Fun Spotted Towhee Facts For Kids

Adekunle Olanrewaju Jason
Nov 17, 2022 By Adekunle Olanrewaju Jason
Originally Published on Aug 05, 2021
Edited by Monisha Kochhar
Fact-checked by Yashvee Patel
Spotted Towhee facts tell us that singing is its best pastime.

If you are in North America and a twitcher, then you will make out the call of this beautiful wild sparrow-like species called a Spotted Towhee and enjoy marking the differences between Easter Towhee or Rufous-sided Towhee vs. Spotted Towhee and would be surprised to locate one of their hybrids.

The Spotted Towhee is a colorful bird with bright white spots and stripes on its black above. With attractive orange sides and white underside, one can spot this bird more by its song as its flanks camouflage the bird in dry leaves on the ground.

YOu can locate them hopping in the leaf litter in the underbrush of the northern Great Plains, middle elevations of mountains, and plateaus. Pacific coastal lowlands and offshore islands also shelter them, while willows, sagebrush, chaparral, and brushy woods are their favorite.

The North American Spotted Towhee (Pipilo maculatus) sometimes migrate for forage and breeding grounds. Surviving on small insects and seeds and fruits, they hop in pairs or small groups. The male Spotted Towhees can be differentiated by their brighter plumage, though the female spotted Towhee is also lovely. Read on for Spotted Towhee fun facts for kids and adults.

If you like these facts about the Spotted Towhee, visit kestrel bird and painted bunting facts too.

Spotted Towhee Interesting Facts

What type of animal is a Spotted Towhee?

The Spotted Towhee (Pipilo maculatus)is also known as a large New World sparrow. The Spotted Towhee and Eastern Towhee are similar species and very similar to each other and also interbreed. Owing to bright rufous sides and white belly, both the North American birds are also known as Rufous-sided Towhee.

What class of animal does a Spotted Towhee belong to?

The scientific name of a Spotted Towhee is Pipilo maculatus, and it belongs to the Aves class. The bird is one of the Rufous-sided Towhee of the order Passeriformes, family Passerellidae. The species are hence known as perching birds and songbirds.

How many Spotted Towhees are there in the world?

The exact count of these birds is unknown, but these are widely found in abundance, and no conservation measures are required.

Where does a Spotted Towhee live?

Spotted Towhees live in the dry upland forests and woodland areas of North America. Since they forage under leaf litter, they are found in thickets or shrubby areas of California, Nevada, Arizona, Utah, Oregon, Washington, Idaho, southwestern Mexico, and southern British Columbia.

What is a Spotted Towhee’s habitat?

They build their nest in low shrubs in dry upland forests, great plains and live in the woodland areas with ample dry leaves on the ground, hopping around. They forage on small insects by noisily rummaging through dry leaves and can be found in forest edges, old fields, and shrubby backyards.

During the breeding season, few of these species prefer the Coastal sage scrub of California for protection against predators.

Who do Spotted Towhees live with?

Spotted Towhees live in small groups composed of up to 12 birds. These birds are territorial though they don’t change their territory. The Towhees are loyal to their mates and stick together.

-.-.-

**TASK OBJECTIVE**.
According to the Spotted Towhee facts, how many birds can one of its small groups hold?

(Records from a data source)
-.-.-

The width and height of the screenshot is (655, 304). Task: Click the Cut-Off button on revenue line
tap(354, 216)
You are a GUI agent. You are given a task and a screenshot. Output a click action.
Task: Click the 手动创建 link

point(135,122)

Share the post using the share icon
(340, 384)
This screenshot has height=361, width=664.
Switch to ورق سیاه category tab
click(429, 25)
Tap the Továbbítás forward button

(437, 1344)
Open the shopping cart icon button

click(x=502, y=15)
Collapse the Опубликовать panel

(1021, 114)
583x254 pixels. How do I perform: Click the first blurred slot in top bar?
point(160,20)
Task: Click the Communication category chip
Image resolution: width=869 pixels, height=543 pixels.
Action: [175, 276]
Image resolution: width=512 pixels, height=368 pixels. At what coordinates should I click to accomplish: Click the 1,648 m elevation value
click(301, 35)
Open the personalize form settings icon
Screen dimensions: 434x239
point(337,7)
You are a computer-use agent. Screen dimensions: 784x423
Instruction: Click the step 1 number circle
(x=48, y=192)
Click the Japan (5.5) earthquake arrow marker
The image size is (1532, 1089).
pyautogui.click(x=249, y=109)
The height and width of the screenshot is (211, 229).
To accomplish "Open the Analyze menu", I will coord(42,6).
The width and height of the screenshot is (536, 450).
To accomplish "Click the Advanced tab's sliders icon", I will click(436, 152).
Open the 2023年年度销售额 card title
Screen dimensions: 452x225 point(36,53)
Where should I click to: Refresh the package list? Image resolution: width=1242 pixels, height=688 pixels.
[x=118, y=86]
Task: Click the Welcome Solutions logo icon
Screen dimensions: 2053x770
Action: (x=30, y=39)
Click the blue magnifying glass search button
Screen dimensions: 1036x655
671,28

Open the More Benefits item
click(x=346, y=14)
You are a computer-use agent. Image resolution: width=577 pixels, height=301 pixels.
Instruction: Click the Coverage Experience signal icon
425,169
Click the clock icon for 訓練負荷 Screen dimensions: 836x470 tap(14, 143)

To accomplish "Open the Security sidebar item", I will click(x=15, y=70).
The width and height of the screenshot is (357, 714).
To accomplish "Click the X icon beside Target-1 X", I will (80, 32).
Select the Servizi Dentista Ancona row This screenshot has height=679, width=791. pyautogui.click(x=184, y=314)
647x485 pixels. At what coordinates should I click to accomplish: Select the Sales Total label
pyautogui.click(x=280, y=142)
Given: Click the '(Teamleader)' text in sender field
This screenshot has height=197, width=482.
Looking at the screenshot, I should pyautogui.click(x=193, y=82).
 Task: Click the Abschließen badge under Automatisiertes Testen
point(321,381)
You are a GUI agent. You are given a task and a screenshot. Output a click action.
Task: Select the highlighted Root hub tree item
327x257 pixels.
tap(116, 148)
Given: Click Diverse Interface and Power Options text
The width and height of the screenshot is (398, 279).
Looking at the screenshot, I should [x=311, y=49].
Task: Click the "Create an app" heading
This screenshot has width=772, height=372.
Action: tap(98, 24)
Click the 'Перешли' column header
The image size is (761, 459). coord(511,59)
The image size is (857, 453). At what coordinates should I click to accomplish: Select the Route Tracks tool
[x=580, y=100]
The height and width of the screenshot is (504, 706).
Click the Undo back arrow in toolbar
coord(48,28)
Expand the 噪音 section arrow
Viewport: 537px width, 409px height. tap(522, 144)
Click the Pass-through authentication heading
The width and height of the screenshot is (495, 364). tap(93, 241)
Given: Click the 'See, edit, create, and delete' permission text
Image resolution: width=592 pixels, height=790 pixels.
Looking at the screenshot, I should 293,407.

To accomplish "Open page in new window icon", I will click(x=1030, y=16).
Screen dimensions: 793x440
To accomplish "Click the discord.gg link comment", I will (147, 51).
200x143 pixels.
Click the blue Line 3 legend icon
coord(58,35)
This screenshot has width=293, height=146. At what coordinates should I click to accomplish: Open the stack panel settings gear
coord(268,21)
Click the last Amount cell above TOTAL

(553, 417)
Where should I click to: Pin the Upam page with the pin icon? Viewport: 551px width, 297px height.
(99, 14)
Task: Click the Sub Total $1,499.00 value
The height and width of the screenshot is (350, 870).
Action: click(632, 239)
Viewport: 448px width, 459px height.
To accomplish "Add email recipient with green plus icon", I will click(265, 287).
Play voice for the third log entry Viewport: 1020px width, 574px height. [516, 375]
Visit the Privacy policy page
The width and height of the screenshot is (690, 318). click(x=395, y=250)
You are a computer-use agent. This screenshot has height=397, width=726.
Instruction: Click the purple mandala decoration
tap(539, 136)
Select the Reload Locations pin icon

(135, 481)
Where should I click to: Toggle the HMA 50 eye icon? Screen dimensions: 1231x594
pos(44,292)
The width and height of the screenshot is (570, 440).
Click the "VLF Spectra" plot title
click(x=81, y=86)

-.-.-

**RESPONSE TO THE EXERCISE**.
Up to 12 birds.